As we did in KB Home4 we find federal cases focusing on the meaning of prevailing party instructive.5 In Buckhannon Board & Care Home, Inc. v. West Virginia Department of Health and Human Resources, 532 U.S. 598, 121 S.Ct. 1835, 149 L.Ed.2d 855 (2001), the Supreme Court considered whether a plaintiff who received neither a favorable judgment nor a consent degree, but whose lawsuit nevertheless caused the defendant to voluntarily change its conduct, was a prevailing party. The Court rejected the notion that a plaintiff whose lawsuit had served as the catalyst for a change in the defendant's conduct should be considered a prevailing party entitled to attorney's fees under the Fair Housing Act Amendments, 42 U.S.C. § 3613(c)(2), and the Americans with Disabilities Act, 42 U.S.C. § 12205, overruling several Circuit Court decisions. Id. at 601–02, 121 S.Ct. 1835 (citing Stanton v. S. Berkshire Reg'l Sch. Dist., 197 F.3d 574, 577, n. 2 (1st Cir.1999); Marbley v. Bane, 57 F.3d 224, 234 (2d Cir.1995); Baumgartner v. Harrisburg Housing Auth., 21 F.3d 541, 546–50 (3d Cir.1994); Payne v. Bd. of Educ., 88 F.3d 392, 397 (6th Cir.1996); Zinn v. Shalala, 35 F.3d 273, 276 (7th Cir.1994); Little Rock Sch. Dist. v. Pulaski Cnty. Special Sch. Dist., # 1, 17 F.3d 260, 263 n. 2 (8th Cir.1994); Kilgour v. Pasadena, 53 F.3d 1007, 1010 (9th Cir.1995); Beard v. Teska, 31 F.3d 942, 951–52 (10th Cir.1994); Morris v. West Palm Beach, 194 F.3d 1203, 1207 (11th Cir.1999)). In reaching that conclusion, the Court noted that “enforceable judgments on the merits and court-ordered consent decrees create the ‘material alteration of the legal relationship of the parties' necessary” to confer prevailing party status on the plaintiff. Id. at 604, 121 S.Ct. 1835 (quoting Tex. State Teachers Ass'n v. Garland Indep. Sch. Dist., 489 U.S. 782, 792–93, 109 S.Ct. 1486, 103 L.Ed.2d 866 (1989)). A voluntary change in the defendant's conduct, by contrast, lacked the requisite “judicial imprimatur” to confer prevailing party status on the plaintiff. Id. at 605, 121 S.Ct. 1835.

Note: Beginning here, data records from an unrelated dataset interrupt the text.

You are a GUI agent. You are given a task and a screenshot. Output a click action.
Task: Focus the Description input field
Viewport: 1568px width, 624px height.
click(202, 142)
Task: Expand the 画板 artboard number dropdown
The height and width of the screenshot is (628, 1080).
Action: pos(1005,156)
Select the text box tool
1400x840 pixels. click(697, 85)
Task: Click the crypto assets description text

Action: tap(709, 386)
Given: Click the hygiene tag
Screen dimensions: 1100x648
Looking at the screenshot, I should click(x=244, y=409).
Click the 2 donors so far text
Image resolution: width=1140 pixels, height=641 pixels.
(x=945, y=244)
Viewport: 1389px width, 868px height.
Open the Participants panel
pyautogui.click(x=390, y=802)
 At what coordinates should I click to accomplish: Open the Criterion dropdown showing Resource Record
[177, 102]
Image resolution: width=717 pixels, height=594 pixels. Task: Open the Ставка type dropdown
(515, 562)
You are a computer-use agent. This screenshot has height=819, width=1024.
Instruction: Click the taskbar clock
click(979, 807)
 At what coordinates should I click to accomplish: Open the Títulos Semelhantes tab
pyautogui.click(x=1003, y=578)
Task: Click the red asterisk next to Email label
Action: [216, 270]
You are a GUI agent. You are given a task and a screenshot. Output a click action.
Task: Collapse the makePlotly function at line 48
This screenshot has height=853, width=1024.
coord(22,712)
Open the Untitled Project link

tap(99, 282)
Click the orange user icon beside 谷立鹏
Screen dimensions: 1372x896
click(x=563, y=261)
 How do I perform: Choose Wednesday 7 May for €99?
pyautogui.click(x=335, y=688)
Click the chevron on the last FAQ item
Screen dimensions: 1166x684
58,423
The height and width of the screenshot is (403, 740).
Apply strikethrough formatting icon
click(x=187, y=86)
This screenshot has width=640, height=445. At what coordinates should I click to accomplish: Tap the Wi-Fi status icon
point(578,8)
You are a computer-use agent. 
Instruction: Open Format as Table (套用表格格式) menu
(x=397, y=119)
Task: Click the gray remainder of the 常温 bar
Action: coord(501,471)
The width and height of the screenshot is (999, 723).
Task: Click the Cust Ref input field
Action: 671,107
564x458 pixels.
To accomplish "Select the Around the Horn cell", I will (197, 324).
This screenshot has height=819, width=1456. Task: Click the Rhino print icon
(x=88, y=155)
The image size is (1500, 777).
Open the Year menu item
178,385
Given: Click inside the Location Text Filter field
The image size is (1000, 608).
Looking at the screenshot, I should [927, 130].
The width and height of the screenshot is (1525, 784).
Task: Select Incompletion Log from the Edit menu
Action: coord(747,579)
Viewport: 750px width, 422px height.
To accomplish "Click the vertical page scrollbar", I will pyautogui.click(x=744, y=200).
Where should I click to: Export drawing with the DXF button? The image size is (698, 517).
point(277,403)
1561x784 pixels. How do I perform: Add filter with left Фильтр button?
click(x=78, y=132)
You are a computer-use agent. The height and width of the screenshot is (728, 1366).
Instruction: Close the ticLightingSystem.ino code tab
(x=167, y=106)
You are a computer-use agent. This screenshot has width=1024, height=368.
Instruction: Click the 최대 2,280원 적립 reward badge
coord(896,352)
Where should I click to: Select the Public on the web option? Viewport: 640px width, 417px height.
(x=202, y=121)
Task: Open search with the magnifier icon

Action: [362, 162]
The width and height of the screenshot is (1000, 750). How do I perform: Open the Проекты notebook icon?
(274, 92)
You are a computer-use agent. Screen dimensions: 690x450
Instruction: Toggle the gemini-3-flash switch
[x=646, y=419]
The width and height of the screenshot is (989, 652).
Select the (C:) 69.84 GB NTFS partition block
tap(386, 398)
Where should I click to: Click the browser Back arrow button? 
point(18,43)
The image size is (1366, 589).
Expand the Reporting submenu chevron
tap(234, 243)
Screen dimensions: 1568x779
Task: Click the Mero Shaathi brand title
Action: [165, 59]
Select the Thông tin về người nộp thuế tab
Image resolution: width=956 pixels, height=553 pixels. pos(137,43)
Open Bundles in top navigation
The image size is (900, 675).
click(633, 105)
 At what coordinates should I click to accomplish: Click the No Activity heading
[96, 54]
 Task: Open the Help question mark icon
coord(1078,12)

While Buckhannon involved a plaintiff who claimed to have prevailed because of the defendant's voluntary action, at least two Circuit Courts have applied its reasoning to defendants seeking attorney's fees as a result of plaintiffs' voluntary actions. In Claiborne v. Wisdom, the Seventh Circuit considered whether a defendant was a prevailing party after the plaintiff voluntarily moved to dismiss her claim. 414 F.3d 715 (7th Cir.2005). Exercising the discretion afforded it by Rule 41(a)(2) of the Federal Rules of Civil Procedure,6 the district court dismissed the claim with prejudice. Id. at 717. The Seventh Circuit affirmed. Id. at 719. The order “effect[ed] a material alteration...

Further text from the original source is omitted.